Try it: Filter the records below for the word "icon". Keep each line that has it.

Input material:
<<<<
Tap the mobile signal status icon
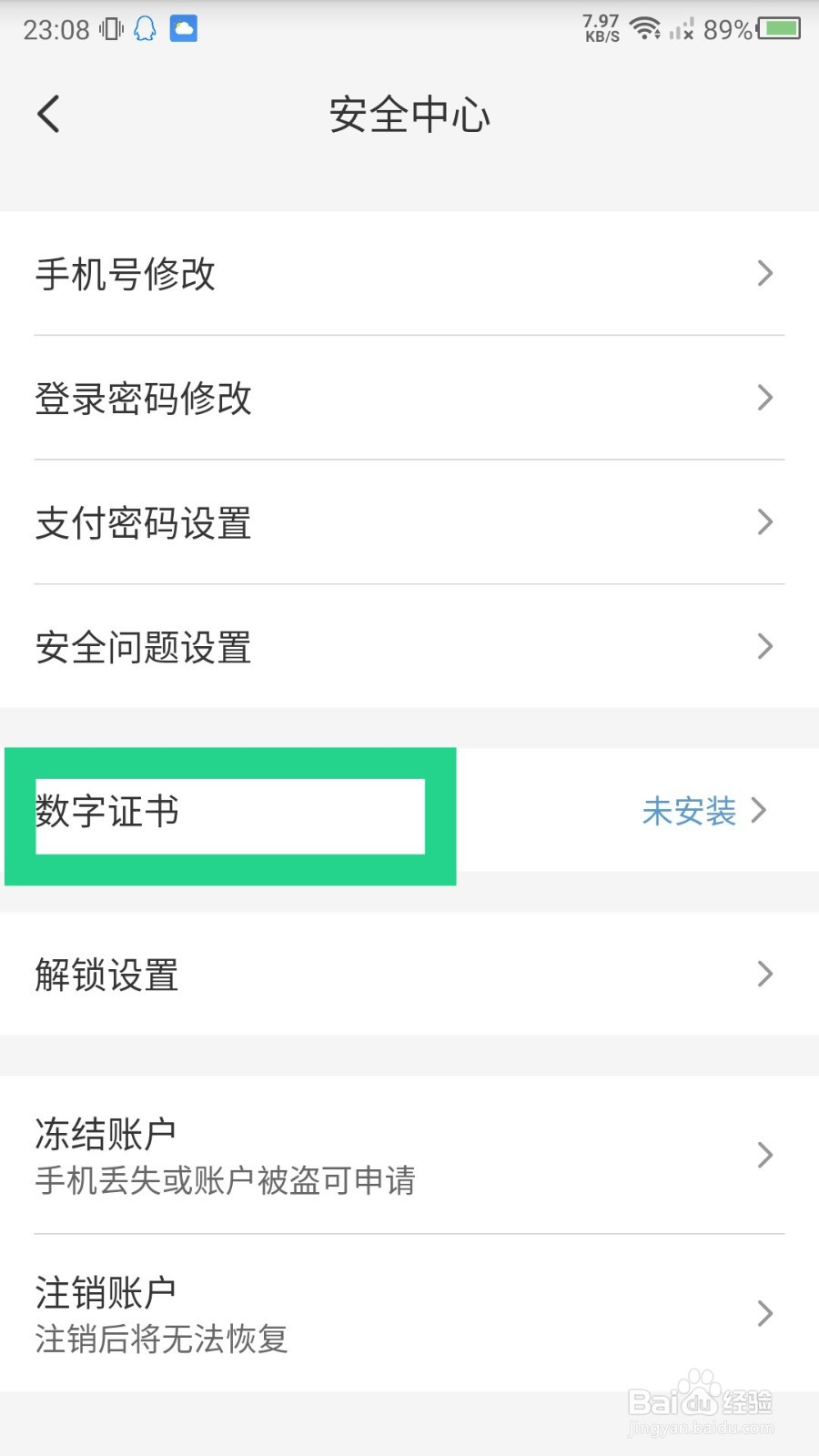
>>>>
<<<<
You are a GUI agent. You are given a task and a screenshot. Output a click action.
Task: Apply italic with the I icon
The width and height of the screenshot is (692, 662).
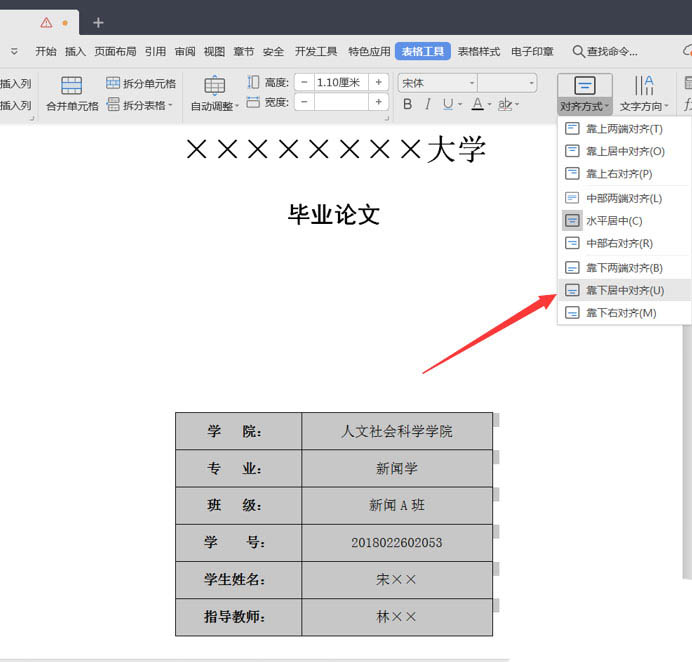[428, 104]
>>>>
<<<<
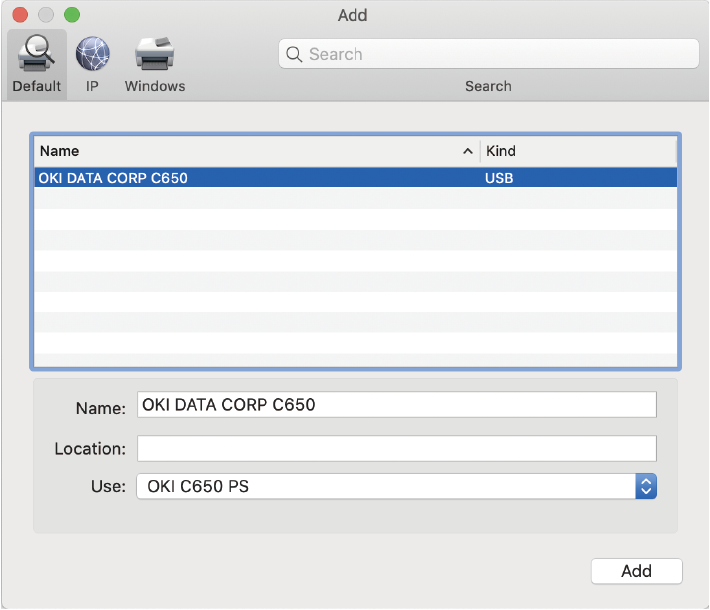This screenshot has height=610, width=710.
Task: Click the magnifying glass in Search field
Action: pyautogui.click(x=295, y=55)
>>>>
Answer to this task:
Tap the mobile signal status icon
Task: Apply italic with the I icon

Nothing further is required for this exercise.